Marshall McLuhan : biography
In McLuhan’s terms, a cliché is a "normal" action, phrase, etc. which becomes so often used that we are "anesthetized" to its effects.
An example of this given by McLuhan is Eugène Ionesco’s play The Bald Soprano, whose dialogue consists entirely of phrases Ionesco pulled from an Assimil language book. "Ionesco originally put all these idiomatic English clichés into literary French which presented the English in the most absurd aspect possible."From Cliché to Archetype, p. 4.
McLuhan’s archetype "is a quoted extension, medium, technology or environment." "Environment" would also include the kinds of "awareness" and cognitive shifts brought upon people by it, not totally unlike the psychological context Carl Jung described.
McLuhan also posits that there is a factor of interplay between the cliché and the archetype, or a "doubleness":
Another theme of the Wake [Finnegans Wake] that helps in the understanding of the paradoxical shift from cliché to archetype is ‘past time are pastimes.’ The dominant technologies of one age become the games and pastimes of a later age. In the 20th century, the number of ‘past times’ that are simultaneously available is so vast as to create cultural anarchy. When all the cultures of the world are simultaneously present, the work of the artist in the elucidation of form takes on new scope and new urgency. Most men are pushed into the artist’s role. The artist cannot dispense with the principle of ‘doubleness’ or ‘interplay’ because this type of hendiadys dialogue is essential to the very structure of consciousness, awareness, and autonomy.From Cliché to Archetype, p. 99.
McLuhan relates the cliché-to-archetype process to the Theater of the Absurd: Pascal, in the seventeenth century, tells us that the heart has many reasons of which the head knows nothing. The Theater of the Absurd is essentially a communicating to the head of some of the silent languages of the heart which in two or three hundred years it has tried to forget all about. In the seventeenth century world the languages of the heart were pushed down into the unconscious by the dominant print cliché.From Cliché to Archetype, p. 5.
The "languages of the heart", or what McLuhan would otherwise define as oral culture, were thus made archetype by means of the printing press, and turned into cliché.
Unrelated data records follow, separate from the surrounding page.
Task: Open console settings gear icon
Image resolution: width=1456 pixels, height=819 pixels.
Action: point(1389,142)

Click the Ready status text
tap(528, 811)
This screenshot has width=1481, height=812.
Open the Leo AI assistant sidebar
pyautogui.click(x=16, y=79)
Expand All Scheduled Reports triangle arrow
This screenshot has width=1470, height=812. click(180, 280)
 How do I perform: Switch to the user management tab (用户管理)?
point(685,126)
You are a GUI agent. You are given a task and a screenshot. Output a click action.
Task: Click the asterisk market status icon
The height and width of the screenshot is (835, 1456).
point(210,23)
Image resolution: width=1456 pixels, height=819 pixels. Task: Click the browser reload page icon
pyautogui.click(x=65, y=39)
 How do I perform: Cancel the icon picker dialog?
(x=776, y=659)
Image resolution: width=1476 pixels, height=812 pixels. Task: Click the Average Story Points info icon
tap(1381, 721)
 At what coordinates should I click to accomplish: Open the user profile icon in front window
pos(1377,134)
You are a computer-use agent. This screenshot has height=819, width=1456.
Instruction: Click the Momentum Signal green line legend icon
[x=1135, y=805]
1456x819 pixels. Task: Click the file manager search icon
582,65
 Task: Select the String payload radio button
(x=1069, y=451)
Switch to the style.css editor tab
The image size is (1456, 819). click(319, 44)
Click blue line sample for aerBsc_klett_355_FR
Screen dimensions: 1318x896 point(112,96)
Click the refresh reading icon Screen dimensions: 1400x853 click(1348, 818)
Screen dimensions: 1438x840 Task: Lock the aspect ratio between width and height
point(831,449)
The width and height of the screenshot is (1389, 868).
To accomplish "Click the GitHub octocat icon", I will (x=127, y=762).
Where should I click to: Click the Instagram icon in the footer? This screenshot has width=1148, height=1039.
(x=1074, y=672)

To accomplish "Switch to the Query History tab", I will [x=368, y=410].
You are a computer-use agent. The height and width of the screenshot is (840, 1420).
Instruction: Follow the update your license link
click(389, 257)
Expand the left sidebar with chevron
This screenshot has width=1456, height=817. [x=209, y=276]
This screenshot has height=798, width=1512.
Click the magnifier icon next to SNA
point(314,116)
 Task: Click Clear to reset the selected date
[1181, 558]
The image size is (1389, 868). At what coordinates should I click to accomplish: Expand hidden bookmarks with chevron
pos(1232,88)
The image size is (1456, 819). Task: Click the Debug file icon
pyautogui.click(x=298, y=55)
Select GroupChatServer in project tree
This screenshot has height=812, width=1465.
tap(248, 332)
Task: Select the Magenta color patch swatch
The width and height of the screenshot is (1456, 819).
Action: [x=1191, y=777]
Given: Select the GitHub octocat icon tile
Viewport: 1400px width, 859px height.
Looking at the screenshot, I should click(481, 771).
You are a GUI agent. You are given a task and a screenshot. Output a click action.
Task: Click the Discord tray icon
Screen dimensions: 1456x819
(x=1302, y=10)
The satellite medium, McLuhan states, encloses the Earth in a man-made environment, which "ends ‘Nature’ and turns the globe into a repertory theater to be programmed."From Cliché to Archetype, p. 9. All previous environments (book, newspaper, radio, etc.) and their artifacts are retrieved under these conditions ("past times are pastimes"). McLuhan thereby meshes this into the term global theater. It serves as an update to his older concept of the global village, which, in its own definitions, can be said to be subsumed into the overall condition described by that of the global theater.
The Global Village: Transformations in World Life and Media in the 21st Century (1989)
In his 1989 posthumous book, The Global Village, McLuhan, collaborating with Bruce R. Powers, provided a strong conceptual framework for understanding the cultural implications of the technological advances associated with the rise of a worldwide electronic network. This is a major work of McLuhan’s because it contains the most extensive elaboration of his concept of Acoustic Space, and it provides a critique of standard 20th century communication models like the Shannon–Weaver model. McLuhan distinguishes between the existing worldview of Visual Space – a linear, quantitative, classically geometric model – and that of Acoustic Space – a holistic, qualitative order with a complex intricate paradoxical topology. "Acoustic Space has the basic character of a sphere whose focus or center is simultaneously everywhere and whose margin is nowhere."The Global Village, p. 74. The transition from Visual to Acoustic Space was not automatic with the advent of the global network, but would have to be a conscious project. The "universal environment of simultaneous electronic flow"The Global Village, p. 75. inherently favors right-brain Acoustic Space, yet we are held back by habits of adhering to a fixed point of view. There are no boundaries to sound. We hear from all directions at once. Yet Acoustic and Visual Space are in fact inseparable. The resonant interval is the invisible borderline between Visual and Acoustic Space. This is like the television camera that the Apollo 8 astronauts focused on the Earth after they had orbited the moon.